(Word and element location data)
════════

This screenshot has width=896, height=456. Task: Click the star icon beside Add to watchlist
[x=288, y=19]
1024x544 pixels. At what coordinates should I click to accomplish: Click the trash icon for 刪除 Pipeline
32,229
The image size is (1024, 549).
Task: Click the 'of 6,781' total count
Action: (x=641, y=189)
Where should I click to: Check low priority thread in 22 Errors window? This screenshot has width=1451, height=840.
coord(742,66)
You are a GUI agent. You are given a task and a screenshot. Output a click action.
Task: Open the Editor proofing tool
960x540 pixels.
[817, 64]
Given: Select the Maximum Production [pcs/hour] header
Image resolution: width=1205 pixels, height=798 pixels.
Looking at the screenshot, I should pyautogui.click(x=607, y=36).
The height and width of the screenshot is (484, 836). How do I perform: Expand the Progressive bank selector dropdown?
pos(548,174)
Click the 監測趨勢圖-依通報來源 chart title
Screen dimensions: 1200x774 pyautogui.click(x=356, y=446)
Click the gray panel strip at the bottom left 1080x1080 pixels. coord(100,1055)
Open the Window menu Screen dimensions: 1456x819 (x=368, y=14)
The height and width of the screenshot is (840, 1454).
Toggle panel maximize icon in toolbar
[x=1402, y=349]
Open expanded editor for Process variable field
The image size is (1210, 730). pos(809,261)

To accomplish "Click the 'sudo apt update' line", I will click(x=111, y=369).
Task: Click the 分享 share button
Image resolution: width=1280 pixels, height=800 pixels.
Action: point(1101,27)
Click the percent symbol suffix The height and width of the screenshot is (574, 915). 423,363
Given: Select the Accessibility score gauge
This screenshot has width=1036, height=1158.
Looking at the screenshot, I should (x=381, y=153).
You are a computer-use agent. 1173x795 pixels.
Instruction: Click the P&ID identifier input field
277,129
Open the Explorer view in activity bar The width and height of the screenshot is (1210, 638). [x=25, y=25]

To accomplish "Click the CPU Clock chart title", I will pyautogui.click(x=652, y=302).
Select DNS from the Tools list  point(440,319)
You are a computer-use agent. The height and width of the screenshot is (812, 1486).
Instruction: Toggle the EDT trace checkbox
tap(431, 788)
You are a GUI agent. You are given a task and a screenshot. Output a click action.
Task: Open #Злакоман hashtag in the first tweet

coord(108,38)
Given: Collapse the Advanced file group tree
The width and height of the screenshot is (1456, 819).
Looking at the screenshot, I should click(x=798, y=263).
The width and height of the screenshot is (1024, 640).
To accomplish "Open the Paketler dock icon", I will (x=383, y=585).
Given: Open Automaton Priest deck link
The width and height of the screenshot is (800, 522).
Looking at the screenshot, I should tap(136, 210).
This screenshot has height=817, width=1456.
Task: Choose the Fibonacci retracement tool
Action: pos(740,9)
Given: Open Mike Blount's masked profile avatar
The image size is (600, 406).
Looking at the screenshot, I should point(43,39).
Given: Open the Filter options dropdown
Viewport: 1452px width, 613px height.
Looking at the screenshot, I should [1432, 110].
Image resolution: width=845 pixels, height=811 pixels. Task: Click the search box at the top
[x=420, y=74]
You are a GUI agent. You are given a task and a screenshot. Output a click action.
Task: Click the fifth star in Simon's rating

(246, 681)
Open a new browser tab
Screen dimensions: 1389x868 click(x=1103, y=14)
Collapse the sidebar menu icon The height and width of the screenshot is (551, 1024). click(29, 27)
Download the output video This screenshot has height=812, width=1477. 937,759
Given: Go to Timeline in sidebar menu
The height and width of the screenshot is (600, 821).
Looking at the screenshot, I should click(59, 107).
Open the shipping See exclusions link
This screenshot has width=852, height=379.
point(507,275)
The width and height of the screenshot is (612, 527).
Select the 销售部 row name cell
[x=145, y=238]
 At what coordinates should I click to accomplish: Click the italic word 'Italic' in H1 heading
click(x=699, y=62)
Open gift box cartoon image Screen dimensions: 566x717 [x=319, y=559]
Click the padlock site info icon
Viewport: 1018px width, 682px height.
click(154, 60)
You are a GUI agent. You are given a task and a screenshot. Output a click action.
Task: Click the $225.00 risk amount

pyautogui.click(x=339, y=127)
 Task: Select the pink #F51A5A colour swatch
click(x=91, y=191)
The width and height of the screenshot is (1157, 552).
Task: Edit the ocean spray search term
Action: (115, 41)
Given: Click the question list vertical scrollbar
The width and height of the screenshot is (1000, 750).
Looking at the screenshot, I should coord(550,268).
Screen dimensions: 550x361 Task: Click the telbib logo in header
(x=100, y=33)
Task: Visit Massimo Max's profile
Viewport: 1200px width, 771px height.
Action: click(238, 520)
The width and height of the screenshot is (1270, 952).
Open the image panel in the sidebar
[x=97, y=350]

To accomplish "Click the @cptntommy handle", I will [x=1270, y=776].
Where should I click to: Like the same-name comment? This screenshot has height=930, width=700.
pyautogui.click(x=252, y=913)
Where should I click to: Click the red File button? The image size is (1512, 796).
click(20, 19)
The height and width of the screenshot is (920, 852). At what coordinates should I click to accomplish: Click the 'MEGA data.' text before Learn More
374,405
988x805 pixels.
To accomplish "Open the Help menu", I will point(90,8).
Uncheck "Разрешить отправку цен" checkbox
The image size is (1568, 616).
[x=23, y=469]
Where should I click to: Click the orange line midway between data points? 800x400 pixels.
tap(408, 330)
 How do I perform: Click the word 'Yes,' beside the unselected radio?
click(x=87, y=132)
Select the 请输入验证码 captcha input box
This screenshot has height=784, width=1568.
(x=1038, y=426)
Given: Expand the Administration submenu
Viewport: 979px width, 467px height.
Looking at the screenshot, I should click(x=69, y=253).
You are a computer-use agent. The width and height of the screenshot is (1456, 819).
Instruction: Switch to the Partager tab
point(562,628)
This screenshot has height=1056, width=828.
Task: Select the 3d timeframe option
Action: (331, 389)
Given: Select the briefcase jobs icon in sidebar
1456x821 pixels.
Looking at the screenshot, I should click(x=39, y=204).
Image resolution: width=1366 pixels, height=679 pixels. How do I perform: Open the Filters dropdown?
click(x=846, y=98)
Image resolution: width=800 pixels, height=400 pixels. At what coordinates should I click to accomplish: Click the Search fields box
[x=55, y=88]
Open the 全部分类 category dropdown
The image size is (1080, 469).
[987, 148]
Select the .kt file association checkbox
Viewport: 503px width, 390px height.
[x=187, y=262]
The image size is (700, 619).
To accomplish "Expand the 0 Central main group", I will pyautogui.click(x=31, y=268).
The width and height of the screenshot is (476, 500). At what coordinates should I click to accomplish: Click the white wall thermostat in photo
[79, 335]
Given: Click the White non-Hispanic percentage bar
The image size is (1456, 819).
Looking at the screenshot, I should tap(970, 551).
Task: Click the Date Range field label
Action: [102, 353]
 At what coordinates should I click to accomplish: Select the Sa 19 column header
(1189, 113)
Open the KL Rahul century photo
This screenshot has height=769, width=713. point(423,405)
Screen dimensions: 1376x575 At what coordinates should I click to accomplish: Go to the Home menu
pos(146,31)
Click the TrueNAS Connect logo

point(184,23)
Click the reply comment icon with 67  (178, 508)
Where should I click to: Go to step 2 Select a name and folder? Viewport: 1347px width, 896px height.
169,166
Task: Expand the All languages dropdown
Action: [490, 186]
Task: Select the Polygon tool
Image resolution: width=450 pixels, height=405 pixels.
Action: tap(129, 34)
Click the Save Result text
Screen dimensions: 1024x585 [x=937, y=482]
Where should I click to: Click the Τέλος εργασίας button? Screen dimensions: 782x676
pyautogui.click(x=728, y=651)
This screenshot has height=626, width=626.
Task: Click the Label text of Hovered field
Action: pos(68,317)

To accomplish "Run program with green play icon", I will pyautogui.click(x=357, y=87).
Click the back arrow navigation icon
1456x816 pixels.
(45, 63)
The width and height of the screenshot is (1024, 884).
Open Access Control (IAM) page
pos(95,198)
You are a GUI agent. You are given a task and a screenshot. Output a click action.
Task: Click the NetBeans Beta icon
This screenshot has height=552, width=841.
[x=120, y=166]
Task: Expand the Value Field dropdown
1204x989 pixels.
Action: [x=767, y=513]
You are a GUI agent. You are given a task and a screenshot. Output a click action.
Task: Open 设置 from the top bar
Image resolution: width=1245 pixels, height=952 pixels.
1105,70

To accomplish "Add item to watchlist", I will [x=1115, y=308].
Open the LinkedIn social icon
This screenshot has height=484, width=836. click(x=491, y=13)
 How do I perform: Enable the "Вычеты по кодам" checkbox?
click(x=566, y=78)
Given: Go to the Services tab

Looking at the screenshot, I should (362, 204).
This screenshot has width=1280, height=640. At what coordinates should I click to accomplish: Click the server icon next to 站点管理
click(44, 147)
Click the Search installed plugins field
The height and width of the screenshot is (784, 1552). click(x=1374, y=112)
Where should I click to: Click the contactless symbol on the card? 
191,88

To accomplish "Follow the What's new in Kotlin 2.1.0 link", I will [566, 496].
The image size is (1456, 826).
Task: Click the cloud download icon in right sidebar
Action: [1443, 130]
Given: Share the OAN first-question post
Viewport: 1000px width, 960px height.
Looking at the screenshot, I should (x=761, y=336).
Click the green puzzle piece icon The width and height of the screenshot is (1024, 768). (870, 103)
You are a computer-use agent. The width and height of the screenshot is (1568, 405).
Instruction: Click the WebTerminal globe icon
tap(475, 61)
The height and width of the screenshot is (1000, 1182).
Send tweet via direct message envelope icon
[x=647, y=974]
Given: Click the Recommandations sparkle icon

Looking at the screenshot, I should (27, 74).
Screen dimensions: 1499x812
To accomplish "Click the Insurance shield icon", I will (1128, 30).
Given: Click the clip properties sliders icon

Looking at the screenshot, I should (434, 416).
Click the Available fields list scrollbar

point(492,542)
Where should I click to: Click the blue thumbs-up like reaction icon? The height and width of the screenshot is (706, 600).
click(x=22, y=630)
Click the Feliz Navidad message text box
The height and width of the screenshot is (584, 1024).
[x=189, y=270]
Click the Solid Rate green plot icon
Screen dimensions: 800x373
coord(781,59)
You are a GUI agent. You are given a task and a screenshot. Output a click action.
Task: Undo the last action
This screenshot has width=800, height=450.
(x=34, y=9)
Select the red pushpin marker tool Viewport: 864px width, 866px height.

════════

WHAT YOU SHOULD DO: Convert the records into a numbered list, omitting blank lines, beginning at the line that contains "Where should I click to: Click the orange" and continuing through the line that contains "Looking at the screenshot, I should click(x=69, y=253).".

COMPLETED EXERCISE:
1. Where should I click to: Click the orange line midway between data points? 800x400 pixels.
2. tap(408, 330)
3.  How do I perform: Click the word 'Yes,' beside the unselected radio?
4. click(x=87, y=132)
5. Select the 请输入验证码 captcha input box
6. This screenshot has height=784, width=1568.
7. (x=1038, y=426)
8. Given: Expand the Administration submenu
9. Viewport: 979px width, 467px height.
10. Looking at the screenshot, I should click(x=69, y=253).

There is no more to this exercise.